Table 2. The average SnSe’s I_p and P_abs,p, with their ratio to I_s and P_abs,s, respectively, at high incident angle and ER_max wavelength.

Incident Angle [°]	ERmax Wavelength [nm]	Ip [a. u.]	Ip/Is	Pabs,p/1020 [W/m3]	Pabs,p/Pabs,s
70	1184	0.45	15	2.29	2.75
75	1100	0.32	32	2.57	4.02
80	955	0.18	36	2.83	4.22

. According to the analysis above, R_s in Figure 3c is continuously and relatively high through the entire concerned wavelength range.

As regards p light, the average I_p in the SnSe layer decreases with increase of high incident angle from 70° to 80° at the ER_max wavelength in Figure 5c,g,k and Table 2. However, there seems to be no consistent trend in P_abs,p, and P_abs,p sustains fairly high value at the ER_max wavelength throughout all the high incident angle in Figure 5d,h,l and Table 2. Herein, the I_p is constituted by quadratic sum of horizontal and vertical electric field component E_x and E_z, i.e., [56]
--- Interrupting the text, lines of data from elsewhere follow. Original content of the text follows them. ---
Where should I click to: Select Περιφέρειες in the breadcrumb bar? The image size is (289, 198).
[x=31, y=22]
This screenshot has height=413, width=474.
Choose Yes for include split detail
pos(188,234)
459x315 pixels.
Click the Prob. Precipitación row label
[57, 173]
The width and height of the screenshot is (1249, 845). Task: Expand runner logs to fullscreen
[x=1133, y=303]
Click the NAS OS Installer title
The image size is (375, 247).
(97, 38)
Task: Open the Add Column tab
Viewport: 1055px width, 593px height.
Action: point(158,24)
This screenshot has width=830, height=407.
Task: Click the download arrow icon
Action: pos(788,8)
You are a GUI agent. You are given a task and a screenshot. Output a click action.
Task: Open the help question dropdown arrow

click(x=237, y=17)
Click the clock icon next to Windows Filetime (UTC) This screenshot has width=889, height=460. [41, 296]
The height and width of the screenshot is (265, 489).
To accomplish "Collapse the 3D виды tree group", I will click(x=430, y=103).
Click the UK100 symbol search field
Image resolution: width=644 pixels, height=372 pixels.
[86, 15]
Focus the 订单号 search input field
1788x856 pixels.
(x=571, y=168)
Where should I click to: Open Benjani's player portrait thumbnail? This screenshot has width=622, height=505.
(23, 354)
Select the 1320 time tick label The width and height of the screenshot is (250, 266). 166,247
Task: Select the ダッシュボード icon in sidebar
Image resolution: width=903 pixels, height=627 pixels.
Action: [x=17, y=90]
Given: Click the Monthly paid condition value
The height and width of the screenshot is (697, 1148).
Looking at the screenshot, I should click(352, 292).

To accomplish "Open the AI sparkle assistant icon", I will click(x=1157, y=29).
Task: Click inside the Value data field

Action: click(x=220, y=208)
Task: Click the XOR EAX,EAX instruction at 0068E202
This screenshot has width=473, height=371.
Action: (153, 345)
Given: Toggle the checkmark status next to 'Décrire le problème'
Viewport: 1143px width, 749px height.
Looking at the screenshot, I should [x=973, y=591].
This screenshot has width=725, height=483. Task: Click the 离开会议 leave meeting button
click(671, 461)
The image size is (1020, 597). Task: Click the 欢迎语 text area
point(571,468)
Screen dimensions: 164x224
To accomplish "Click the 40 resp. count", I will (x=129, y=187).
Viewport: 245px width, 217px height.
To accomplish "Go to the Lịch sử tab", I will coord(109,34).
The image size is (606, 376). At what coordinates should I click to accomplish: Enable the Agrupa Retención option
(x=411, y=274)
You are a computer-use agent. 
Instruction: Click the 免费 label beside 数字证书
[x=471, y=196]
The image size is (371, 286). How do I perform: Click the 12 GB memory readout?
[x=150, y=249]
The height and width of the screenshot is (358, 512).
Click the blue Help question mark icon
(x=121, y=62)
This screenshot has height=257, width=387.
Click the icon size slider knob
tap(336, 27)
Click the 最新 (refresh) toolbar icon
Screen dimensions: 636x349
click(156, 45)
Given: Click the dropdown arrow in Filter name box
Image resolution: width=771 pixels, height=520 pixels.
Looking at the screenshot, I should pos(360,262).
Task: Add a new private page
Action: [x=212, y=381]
$$I_{\mathrm{p}}={\left|E_x\right|}^2+{\left|E_z\right|}^2.$$

(18)

Since the extinction coefficient along the a-axis (parallel to vibration direction of E_z) k_a is zero in Figure 1d, no absorption takes place along the vibration direction of E_z accordingly. Thus, the P_abs,p can be represented as [51,52]:

$$P_{\mathrm{abs},\mathrm{p}}=\frac{1}{2}\omega {\epsilon }_0{I}_x{k}_b.$$

(19)

In Equation (19), I_x is the horizontal component of p light’s electric field intensity with the relation of I_x = |E_x|². In Figure A6 of Appendix D, SnSe’s I_x at ER_max wavelength also declines with the increase of high incident angle from 70° to 80°. However, the blue shift of ER_max wavelength makes the corresponding k_b increase with the high incident angle since k_b shares the same declining trend as k_c in the near-infrared region of Figure 1d. Consequently, P_abs,p in the SnSe layer holds a considerable value throughout all high incident angle in Figure 5d,h,l and Table 2, producing the lowest R_p and corresponding ER_max.

4. Conclusions

In summary, we have theoretically and numerically designed broadband and incident-angle-modulation near-infrared polarizers based on optically anisotropic SnSe. The giant optical anisotropy of SnSe is quantitatively revealed by the complete dielectric tensor, complex refractive index tensor, and derived birefringence (~|Δn|_max = 0.4) and dichroism (~|Δk|_max = 0.4), determined by the Mueller matrix spectroscopic ellipsometry. We find the weak absorption feature of SnSe in near-infrared region and the blue shift of the corresponding wavelengths of p light’s minimum reflectance in SnSe-SiO₂-Si multilayer structure. Moreover, s light’s high reflectance originates from the constructive interference and reduction of absorption at high incident angle. All these features make the SnSe based multilayer structure become broadband, and incident-angle-modulation near-infrared polarizers with a bandwidth of 324 nm from the wavelength of 1262 nm to 1586 nm, and an average extinction ratio above 23 dB and dynamically and reversibly modulating by high incident angle with a maximum extinction ratio of 71 dB, respectively. The broadband polarizer originates from the results that p light’s absorption is one order of magnitude higher than that of s light throughout the entire concerned wavelength range. The numerical simulations reveal that the continuously and relatively low absorption of s light and the considerable absorption for p light at the high incident angle regulated absorption wavelength lead to high-performance and incident-angle-modulation polarizer in the near-infrared region. The SnSe-SiO₂-Si multilayer structure may be easily fabricated by vacuum evaporation or magnetron sputtering, compared with manufacture process of the optical fibers or optical gratings structures. Such easily fabricated broadband and incident-angle-modulation near-infrared polarizers based on multilayer structure are likely to be mass-produced and can be used in integrated optics in practice. Our research opens up new thought to design other polarizing optical components by utilizing other low-symmetry materials.